O nascimento da rave na padaria
De Brisbane a Bombaim e de Paris a Toronto, o movimento ganhou rapidamente força entre um segmento da Geração Z e dos millennials mais jovens, que estão a beber menos e a priorizar o sono, a saúde e o bem-estar nas suas vidas.
Curiosamente, porém, um dos pioneiros do conceito na França diz que esse não era o seu objetivo quando lançou a sua primeira rave na padaria em Paris, em 2019.
Enquanto vivia e trabalhava em cidades como Miami e Los Angeles como DJ e produtor musical francês, Alexis Duvivier, mais conhecido como Aazar, disse que uma das coisas que mais sentia falta de casa eram as boulangeries, ou padarias francesas.
"Era uma parte tão importante da minha cultura na minha vida quotidiana aqui em França", disse Duvivier durante uma entrevista num café em Paris. "Era a primeira coisa que eu queria fazer quando voltava ou quando estava lá. Estava sempre à procura da melhor baguete ou do melhor pain au chocolat. Sempre foi a minha pequena busca pessoal."

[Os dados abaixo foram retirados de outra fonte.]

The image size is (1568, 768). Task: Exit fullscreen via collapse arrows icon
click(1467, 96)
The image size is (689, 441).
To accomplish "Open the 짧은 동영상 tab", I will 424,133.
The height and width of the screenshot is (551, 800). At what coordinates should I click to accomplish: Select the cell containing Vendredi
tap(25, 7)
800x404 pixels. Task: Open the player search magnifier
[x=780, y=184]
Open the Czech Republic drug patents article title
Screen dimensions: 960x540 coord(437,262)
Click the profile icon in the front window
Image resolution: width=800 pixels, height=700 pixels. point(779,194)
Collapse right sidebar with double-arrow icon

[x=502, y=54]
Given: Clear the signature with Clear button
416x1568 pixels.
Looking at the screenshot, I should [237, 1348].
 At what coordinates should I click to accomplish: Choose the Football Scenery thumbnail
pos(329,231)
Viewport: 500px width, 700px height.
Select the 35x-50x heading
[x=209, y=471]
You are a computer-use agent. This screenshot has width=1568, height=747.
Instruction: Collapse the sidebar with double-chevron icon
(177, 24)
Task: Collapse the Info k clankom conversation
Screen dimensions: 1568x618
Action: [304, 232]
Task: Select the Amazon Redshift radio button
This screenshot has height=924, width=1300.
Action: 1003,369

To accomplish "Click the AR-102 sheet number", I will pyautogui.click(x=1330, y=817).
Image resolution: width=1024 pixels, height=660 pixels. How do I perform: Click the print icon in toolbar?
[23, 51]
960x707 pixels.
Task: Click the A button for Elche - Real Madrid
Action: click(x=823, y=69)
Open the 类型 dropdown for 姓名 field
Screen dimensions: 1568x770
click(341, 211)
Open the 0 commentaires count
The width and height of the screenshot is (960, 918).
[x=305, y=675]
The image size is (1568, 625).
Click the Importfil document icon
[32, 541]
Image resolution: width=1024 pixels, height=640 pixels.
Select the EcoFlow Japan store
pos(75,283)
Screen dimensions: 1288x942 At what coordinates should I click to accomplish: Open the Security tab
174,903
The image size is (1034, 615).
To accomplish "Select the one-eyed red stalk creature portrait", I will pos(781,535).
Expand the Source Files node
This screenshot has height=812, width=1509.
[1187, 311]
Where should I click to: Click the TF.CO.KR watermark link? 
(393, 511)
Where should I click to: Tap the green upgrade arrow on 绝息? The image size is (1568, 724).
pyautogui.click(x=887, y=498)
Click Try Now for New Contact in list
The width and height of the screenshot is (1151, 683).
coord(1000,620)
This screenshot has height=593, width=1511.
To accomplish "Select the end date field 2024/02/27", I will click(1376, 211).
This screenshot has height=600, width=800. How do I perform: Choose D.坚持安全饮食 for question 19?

Então, quando chegou a hora de comemorar o lançamento do seu single "Diva" em 2019, Duvivier, 36, quis criar um evento gratuito para os seus fãs, combinando as suas duas paixões: música e produtos de panificação. Ele organizou a sua primeira rave no início da noite no The French Bastards, no 11.º arrondissement, que tinha aberto um ano antes e rapidamente se destacou das outras padarias pelo seu menu irreverente e inovador.
Enquanto Aazar tocava para a multidão tendo como pano de fundo baguetes, bandejas de doces gratuitos eram distribuídas aos foliões, criando imagens divertidas e incomuns nas redes sociais.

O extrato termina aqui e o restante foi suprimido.